Een paars fluwelen kussen met een geel hart erin.
„Wondermooi," zei de prins. „En heerlijk," lachte hij er
achter. Meteen legde hij zijn blonde hoofd erop.
Toen werd het heel stil in het bos. De bomen stonden onbeweeglijk.
De bosbloemen en de struiken ook. Alles hield zich rustig om de prins
niet in zijn slaap te storen.
Lodewijk had zeker een uur of tien geslapen, toen hij door gelach wakker werd.
Hij keek op en zag dat de zon al vriendelijk tussen de bomen doorscheen.
Ergens vlak bij hem klonk het gelach. Het klonk boven het vrolijk gekwetter en
gefluit van de vogels uit. 't Was een lieve lach. 't Leek op zachte belletjes,
die rinkelden. De prins werd nieuwsgierig.
Hij sprong op en ging daarheen waar het geluid klonk. Er was een muur van
bladergroen.
Met zachte hand schoof hij een paar takken opzij en toen zag hij een heerlijk
bloeiende tuin met veel wilde bloemen en vogels. Ze kwetterden en floten
vrolijk.
In de tuin stond een beeldschoon meisje. De zon zette haar blonde haren in vuur
en vlam. 't Leek op gesponnen goud. Lodewijk stond doodstil. Hij durfde zich
niet bewegen. Hij was bang dat ze dan zou verdwijnen, zoals dat ook met het
appelvrouwtje en de bosviool-man gebeurd was.

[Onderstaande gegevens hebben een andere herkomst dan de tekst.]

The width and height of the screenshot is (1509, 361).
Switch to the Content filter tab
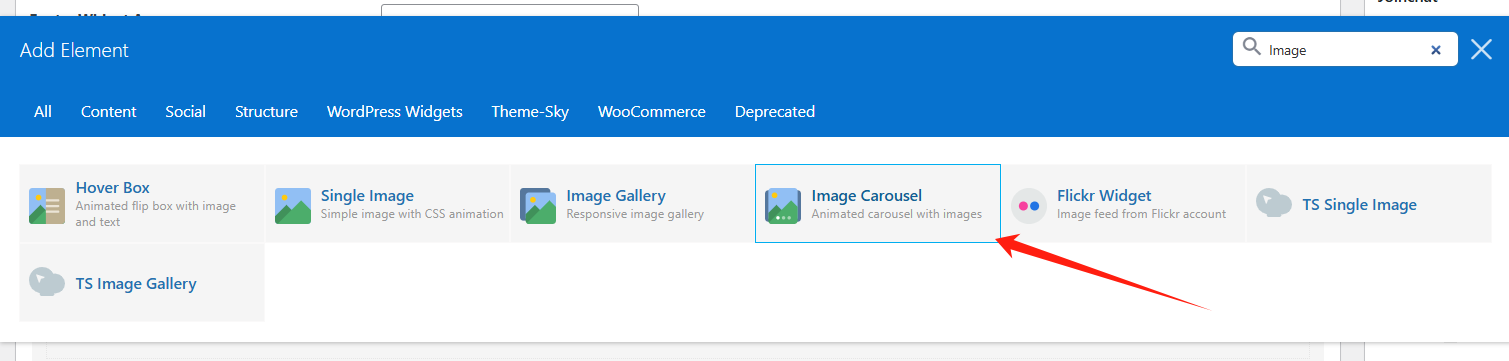(109, 112)
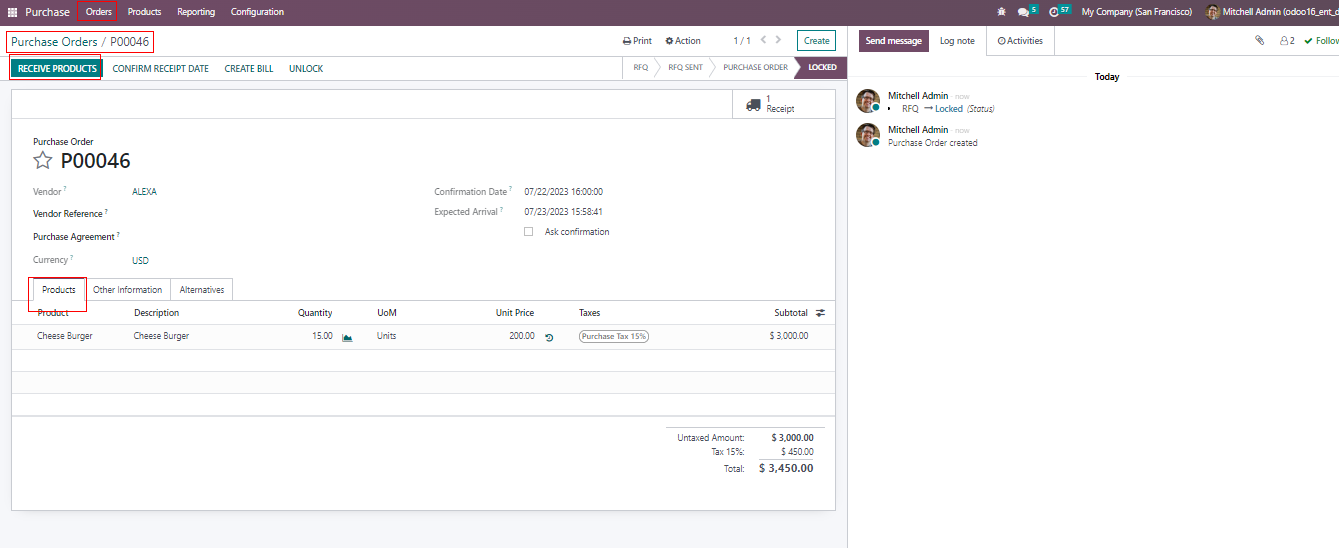
Task: Switch to the Other Information tab
Action: tap(127, 290)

Opeens keek ze hem aan en gaf hem een teken met haar hand, dat hij naderbij
moest komen.
„Kom!" riep ze vriendelijk „Ik heb op je gewacht! Je zoekt toch een
vrouw? Misschien mag ik dat wel worden?" Lodewijk hoorde niet eens wat ze
zei. Dat ene gebaar met haar kleine hand was al genoeg. Meteen stond hij in de
tuin en nam haar in zijn armen. ,,Trouw met mij!" zei hij, en kuste haar
blonde haren. Het meisje glimlachte zacht en sloeg haar ogen neer. „Ik ben een
toverfee," zei ze. ,Jij bent een prins en wil toch zo graag een rijke
prinses tot vrouw?"„Dat wilde ik wel," legde de prins haar haastig
uit. "Maar nu niet meer, want nu ik jou gezien heb weet ik zeker, dat wat
je ook bent, ik alleen jou als vrouw wens. Ik zal je gelukkig maken en wil je
nooit meer verliezen."„O, lieve prins," zei ze, „dan tover ik nu
een paleis, waarin we gaan trouwen en wonen."Zonder woorden, alleen door
een enkel gebaar, stond het er al. Binnen speelde een orgel en op het bordes
stond een burgemeester, die hen wenkte.
De bruiloft kon beginnen.
De arme prins Lodewijk is heel gelukkig geworden met zijn lieve toverfee.